- Do this -
Extract every line of the material below and reproduce each one verbatim, without any changes.

- Provided entries -
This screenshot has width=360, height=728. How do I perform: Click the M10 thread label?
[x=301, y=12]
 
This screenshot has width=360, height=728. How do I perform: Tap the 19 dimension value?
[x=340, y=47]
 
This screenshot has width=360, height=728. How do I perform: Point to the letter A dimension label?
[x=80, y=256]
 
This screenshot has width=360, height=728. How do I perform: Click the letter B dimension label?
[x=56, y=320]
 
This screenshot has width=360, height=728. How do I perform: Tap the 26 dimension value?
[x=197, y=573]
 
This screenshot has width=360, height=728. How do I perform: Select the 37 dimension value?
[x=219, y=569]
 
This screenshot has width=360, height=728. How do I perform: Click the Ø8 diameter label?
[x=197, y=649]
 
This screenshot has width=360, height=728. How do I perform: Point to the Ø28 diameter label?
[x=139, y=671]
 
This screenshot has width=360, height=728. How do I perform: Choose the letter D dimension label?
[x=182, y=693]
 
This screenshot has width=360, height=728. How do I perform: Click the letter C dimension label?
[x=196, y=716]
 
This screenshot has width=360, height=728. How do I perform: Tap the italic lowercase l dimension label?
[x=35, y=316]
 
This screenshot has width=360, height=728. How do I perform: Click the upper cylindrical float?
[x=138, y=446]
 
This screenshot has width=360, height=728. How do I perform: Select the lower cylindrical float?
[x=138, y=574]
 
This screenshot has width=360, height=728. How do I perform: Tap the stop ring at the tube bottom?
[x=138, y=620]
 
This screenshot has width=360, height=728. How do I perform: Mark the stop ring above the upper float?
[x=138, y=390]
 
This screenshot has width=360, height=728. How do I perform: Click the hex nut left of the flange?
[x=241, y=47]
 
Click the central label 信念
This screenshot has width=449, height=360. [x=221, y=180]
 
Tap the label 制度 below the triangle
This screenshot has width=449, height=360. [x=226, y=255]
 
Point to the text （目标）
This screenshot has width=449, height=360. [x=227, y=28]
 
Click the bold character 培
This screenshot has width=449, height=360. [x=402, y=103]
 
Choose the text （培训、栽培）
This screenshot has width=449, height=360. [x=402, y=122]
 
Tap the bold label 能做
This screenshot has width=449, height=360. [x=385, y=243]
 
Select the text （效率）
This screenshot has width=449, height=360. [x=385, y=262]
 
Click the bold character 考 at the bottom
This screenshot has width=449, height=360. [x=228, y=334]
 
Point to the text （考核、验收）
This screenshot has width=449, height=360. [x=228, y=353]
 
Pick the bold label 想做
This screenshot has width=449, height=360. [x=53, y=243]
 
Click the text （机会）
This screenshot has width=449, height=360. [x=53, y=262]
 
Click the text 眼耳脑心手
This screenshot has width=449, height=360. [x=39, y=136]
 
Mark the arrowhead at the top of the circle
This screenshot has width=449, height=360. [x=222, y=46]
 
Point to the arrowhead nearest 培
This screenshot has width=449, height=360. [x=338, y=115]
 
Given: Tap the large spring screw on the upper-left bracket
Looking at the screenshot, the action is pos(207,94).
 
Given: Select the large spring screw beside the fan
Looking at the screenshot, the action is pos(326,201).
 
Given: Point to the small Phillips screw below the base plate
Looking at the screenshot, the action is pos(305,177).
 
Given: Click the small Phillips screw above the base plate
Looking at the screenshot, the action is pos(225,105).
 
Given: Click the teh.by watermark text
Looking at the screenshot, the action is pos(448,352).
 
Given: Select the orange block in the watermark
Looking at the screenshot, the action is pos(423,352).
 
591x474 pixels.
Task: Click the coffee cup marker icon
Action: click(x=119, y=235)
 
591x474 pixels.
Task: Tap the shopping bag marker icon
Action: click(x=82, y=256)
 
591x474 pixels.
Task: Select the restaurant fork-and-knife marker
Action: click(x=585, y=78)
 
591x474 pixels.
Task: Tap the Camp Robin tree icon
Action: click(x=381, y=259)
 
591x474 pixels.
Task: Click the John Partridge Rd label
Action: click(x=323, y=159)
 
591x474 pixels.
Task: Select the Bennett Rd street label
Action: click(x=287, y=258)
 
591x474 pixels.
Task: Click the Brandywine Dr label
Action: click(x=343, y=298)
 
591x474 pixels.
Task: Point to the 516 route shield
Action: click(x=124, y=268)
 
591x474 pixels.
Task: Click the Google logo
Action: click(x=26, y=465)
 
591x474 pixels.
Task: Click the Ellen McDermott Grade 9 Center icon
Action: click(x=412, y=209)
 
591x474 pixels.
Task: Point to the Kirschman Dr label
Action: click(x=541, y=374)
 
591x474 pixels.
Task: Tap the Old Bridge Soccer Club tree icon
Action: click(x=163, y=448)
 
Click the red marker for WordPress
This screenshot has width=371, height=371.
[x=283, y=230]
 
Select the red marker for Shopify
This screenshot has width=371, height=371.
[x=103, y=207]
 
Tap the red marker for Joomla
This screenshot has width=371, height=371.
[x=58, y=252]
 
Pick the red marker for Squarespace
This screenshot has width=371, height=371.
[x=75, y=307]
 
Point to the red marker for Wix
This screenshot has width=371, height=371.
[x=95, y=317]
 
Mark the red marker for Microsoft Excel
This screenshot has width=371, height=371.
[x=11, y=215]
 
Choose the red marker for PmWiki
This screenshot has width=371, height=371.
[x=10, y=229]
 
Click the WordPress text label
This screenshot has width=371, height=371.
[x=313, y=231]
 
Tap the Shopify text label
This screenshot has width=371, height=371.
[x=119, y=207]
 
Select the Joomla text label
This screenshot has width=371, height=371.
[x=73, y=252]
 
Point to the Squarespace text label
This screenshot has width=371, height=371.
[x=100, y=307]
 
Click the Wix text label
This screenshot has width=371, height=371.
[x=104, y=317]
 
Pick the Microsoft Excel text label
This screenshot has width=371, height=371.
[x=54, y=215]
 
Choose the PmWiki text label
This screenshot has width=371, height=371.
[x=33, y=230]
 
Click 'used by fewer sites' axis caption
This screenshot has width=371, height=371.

- Expected answer -
This screenshot has width=360, height=728. How do I perform: Click the M10 thread label?
[x=301, y=12]
 
This screenshot has width=360, height=728. How do I perform: Tap the 19 dimension value?
[x=340, y=47]
 
This screenshot has width=360, height=728. How do I perform: Point to the letter A dimension label?
[x=80, y=256]
 
This screenshot has width=360, height=728. How do I perform: Click the letter B dimension label?
[x=56, y=320]
 
This screenshot has width=360, height=728. How do I perform: Tap the 26 dimension value?
[x=197, y=573]
 
This screenshot has width=360, height=728. How do I perform: Select the 37 dimension value?
[x=219, y=569]
 
This screenshot has width=360, height=728. How do I perform: Click the Ø8 diameter label?
[x=197, y=649]
 
This screenshot has width=360, height=728. How do I perform: Point to the Ø28 diameter label?
[x=139, y=671]
 
This screenshot has width=360, height=728. How do I perform: Choose the letter D dimension label?
[x=182, y=693]
 
This screenshot has width=360, height=728. How do I perform: Click the letter C dimension label?
[x=196, y=716]
 
This screenshot has width=360, height=728. How do I perform: Tap the italic lowercase l dimension label?
[x=35, y=316]
 
This screenshot has width=360, height=728. How do I perform: Click the upper cylindrical float?
[x=138, y=446]
 
This screenshot has width=360, height=728. How do I perform: Select the lower cylindrical float?
[x=138, y=574]
 
This screenshot has width=360, height=728. How do I perform: Tap the stop ring at the tube bottom?
[x=138, y=620]
 
This screenshot has width=360, height=728. How do I perform: Mark the stop ring above the upper float?
[x=138, y=390]
 
This screenshot has width=360, height=728. How do I perform: Click the hex nut left of the flange?
[x=241, y=47]
 
Click the central label 信念
This screenshot has width=449, height=360. [x=221, y=180]
 
Tap the label 制度 below the triangle
This screenshot has width=449, height=360. [x=226, y=255]
 
Point to the text （目标）
This screenshot has width=449, height=360. [x=227, y=28]
 
Click the bold character 培
This screenshot has width=449, height=360. [x=402, y=103]
 
Choose the text （培训、栽培）
This screenshot has width=449, height=360. [x=402, y=122]
 
Tap the bold label 能做
This screenshot has width=449, height=360. [x=385, y=243]
 
Select the text （效率）
This screenshot has width=449, height=360. [x=385, y=262]
 
Click the bold character 考 at the bottom
This screenshot has width=449, height=360. [x=228, y=334]
 
Point to the text （考核、验收）
This screenshot has width=449, height=360. [x=228, y=353]
 
Pick the bold label 想做
This screenshot has width=449, height=360. [x=53, y=243]
 
Click the text （机会）
This screenshot has width=449, height=360. [x=53, y=262]
 
Click the text 眼耳脑心手
This screenshot has width=449, height=360. [x=39, y=136]
 
Mark the arrowhead at the top of the circle
This screenshot has width=449, height=360. [x=222, y=46]
 
Point to the arrowhead nearest 培
This screenshot has width=449, height=360. [x=338, y=115]
 
Given: Tap the large spring screw on the upper-left bracket
Looking at the screenshot, the action is pos(207,94).
 
Given: Select the large spring screw beside the fan
Looking at the screenshot, the action is pos(326,201).
 
Given: Point to the small Phillips screw below the base plate
Looking at the screenshot, the action is pos(305,177).
 
Given: Click the small Phillips screw above the base plate
Looking at the screenshot, the action is pos(225,105).
 
Given: Click the teh.by watermark text
Looking at the screenshot, the action is pos(448,352).
 
Given: Select the orange block in the watermark
Looking at the screenshot, the action is pos(423,352).
 
591x474 pixels.
Task: Click the coffee cup marker icon
Action: click(x=119, y=235)
 
591x474 pixels.
Task: Tap the shopping bag marker icon
Action: click(x=82, y=256)
 
591x474 pixels.
Task: Select the restaurant fork-and-knife marker
Action: click(x=585, y=78)
 
591x474 pixels.
Task: Tap the Camp Robin tree icon
Action: click(x=381, y=259)
 
591x474 pixels.
Task: Click the John Partridge Rd label
Action: click(x=323, y=159)
 
591x474 pixels.
Task: Select the Bennett Rd street label
Action: click(x=287, y=258)
 
591x474 pixels.
Task: Click the Brandywine Dr label
Action: click(x=343, y=298)
 
591x474 pixels.
Task: Point to the 516 route shield
Action: click(x=124, y=268)
 
591x474 pixels.
Task: Click the Google logo
Action: click(x=26, y=465)
 
591x474 pixels.
Task: Click the Ellen McDermott Grade 9 Center icon
Action: click(x=412, y=209)
 
591x474 pixels.
Task: Point to the Kirschman Dr label
Action: click(x=541, y=374)
 
591x474 pixels.
Task: Tap the Old Bridge Soccer Club tree icon
Action: click(x=163, y=448)
 
Click the red marker for WordPress
This screenshot has width=371, height=371.
[x=283, y=230]
 
Select the red marker for Shopify
This screenshot has width=371, height=371.
[x=103, y=207]
 
Tap the red marker for Joomla
This screenshot has width=371, height=371.
[x=58, y=252]
 
Pick the red marker for Squarespace
This screenshot has width=371, height=371.
[x=75, y=307]
 
Point to the red marker for Wix
This screenshot has width=371, height=371.
[x=95, y=317]
 
Mark the red marker for Microsoft Excel
This screenshot has width=371, height=371.
[x=11, y=215]
 
Choose the red marker for PmWiki
This screenshot has width=371, height=371.
[x=10, y=229]
 
Click the WordPress text label
This screenshot has width=371, height=371.
[x=313, y=231]
 
Tap the Shopify text label
This screenshot has width=371, height=371.
[x=119, y=207]
 
Select the Joomla text label
This screenshot has width=371, height=371.
[x=73, y=252]
 
Point to the Squarespace text label
This screenshot has width=371, height=371.
[x=100, y=307]
 
Click the Wix text label
This screenshot has width=371, height=371.
[x=104, y=317]
 
Pick the Microsoft Excel text label
This screenshot has width=371, height=371.
[x=54, y=215]
 
Choose the PmWiki text label
This screenshot has width=371, height=371.
[x=33, y=230]
 
Click 'used by fewer sites' axis caption
This screenshot has width=371, height=371.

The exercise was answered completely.